Inside Telecom Staff



Google CEO

KELVIN CHAN AP Business Writer

LONDON (AP) — Google’s chief executive called Monday for a balanced approach to regulating artificial intelligence, telling a European audience that the technology brings benefits but also “negative consequences.”

Sundar Pichai’s comments come as lawmakers and governments seriously consider putting limits on how artificial intelligence is used.

“There is no question in my mind that artificial intelligence needs to be regulated. The question is how best to approach this,” Pichai said, according to a transcript of his speech at a Brussel-based think tank.

He noted that there’s an important role for governments to play and that as the European Union and the U.S. start drawing up their own approaches to regulation, “international alignment” of any eventual rules will be critical. He did not provide specific proposals.

Pichai spoke on the same day he was scheduled to meet the EU’s powerful competition regulator, Margrethe Vestager. She’s also due to meet Microsoft President Brad Smith separately on Monday.

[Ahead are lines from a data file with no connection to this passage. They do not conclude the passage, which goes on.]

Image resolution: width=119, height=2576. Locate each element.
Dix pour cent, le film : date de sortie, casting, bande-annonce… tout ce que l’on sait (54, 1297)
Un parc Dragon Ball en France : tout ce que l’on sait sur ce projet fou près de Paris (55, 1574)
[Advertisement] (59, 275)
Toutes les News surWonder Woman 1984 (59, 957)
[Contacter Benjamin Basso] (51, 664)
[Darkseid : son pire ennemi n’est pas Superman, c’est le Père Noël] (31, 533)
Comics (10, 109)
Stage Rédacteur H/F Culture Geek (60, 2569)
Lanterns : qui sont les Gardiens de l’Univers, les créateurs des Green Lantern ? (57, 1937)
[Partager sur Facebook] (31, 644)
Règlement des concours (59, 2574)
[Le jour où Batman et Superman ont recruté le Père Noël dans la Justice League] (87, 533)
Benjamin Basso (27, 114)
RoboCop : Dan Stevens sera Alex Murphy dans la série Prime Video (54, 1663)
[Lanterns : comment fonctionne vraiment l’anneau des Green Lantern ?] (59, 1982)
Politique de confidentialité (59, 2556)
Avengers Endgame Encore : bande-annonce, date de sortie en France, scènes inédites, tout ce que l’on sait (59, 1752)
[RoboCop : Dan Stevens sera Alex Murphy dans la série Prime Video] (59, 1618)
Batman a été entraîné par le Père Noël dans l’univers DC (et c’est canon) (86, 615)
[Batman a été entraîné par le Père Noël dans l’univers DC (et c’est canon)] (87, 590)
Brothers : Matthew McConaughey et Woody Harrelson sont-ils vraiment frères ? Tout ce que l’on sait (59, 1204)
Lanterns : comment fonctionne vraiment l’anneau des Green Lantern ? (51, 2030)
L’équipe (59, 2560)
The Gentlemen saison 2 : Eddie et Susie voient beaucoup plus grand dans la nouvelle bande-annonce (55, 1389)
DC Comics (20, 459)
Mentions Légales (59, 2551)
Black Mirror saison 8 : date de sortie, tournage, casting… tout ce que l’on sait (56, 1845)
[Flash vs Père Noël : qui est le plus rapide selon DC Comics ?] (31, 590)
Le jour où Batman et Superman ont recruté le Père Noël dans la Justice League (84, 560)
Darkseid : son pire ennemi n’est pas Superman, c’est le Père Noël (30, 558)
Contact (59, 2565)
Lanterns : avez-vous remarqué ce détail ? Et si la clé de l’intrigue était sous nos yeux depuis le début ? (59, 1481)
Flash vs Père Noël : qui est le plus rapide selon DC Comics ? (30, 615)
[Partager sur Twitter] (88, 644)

Vestager has in previous years hit the Silicon Valley giant with multibillion-dollar fines for allegedly abusing its market dominance to choke off competition. After being reappointed for a second term last autumn with expanded powers over digital technology policies, Vestager has now set her sights on artificial intelligence, and is drawing up rules on its ethical use.

Pichai’s comments suggest the company may be hoping to head off a broad-based crackdown by the EU on the technology. Vestager and the EU have been the among the more aggressive regulators of big tech firms, an approach U.S. authorities have picked up with investigations into the dominance of companies like Google, Facebook and Amazon.

“Sensible regulation must also take a proportionate approach, balancing potential harms with social opportunities,” he said, adding that it could incorporate existing standards like Europe’s tough General Data Protection Regulation rather than starting from scratch.

While it promises big benefits, he raised concerns about potential downsides of artificial intelligence, citing as one example its role in facial recognition technology, which can be used to find missing people but also for “nefarious reasons” which he didn’t specify.

In 2018, Google pledged not to use AI in applications related to weapons, surveillance that violates international norms, or that works in ways that go against human rights.

Pichai was also due on Monday to meet Frans Timmermans, the EU commissioner overseeing the European Green Deal, the bloc’s plan to fight climate change by making the continent carbon neutral by 2050, including through technology. He’s then scheduled to head to the World Economic Forum in Davos, Switzerland, this week.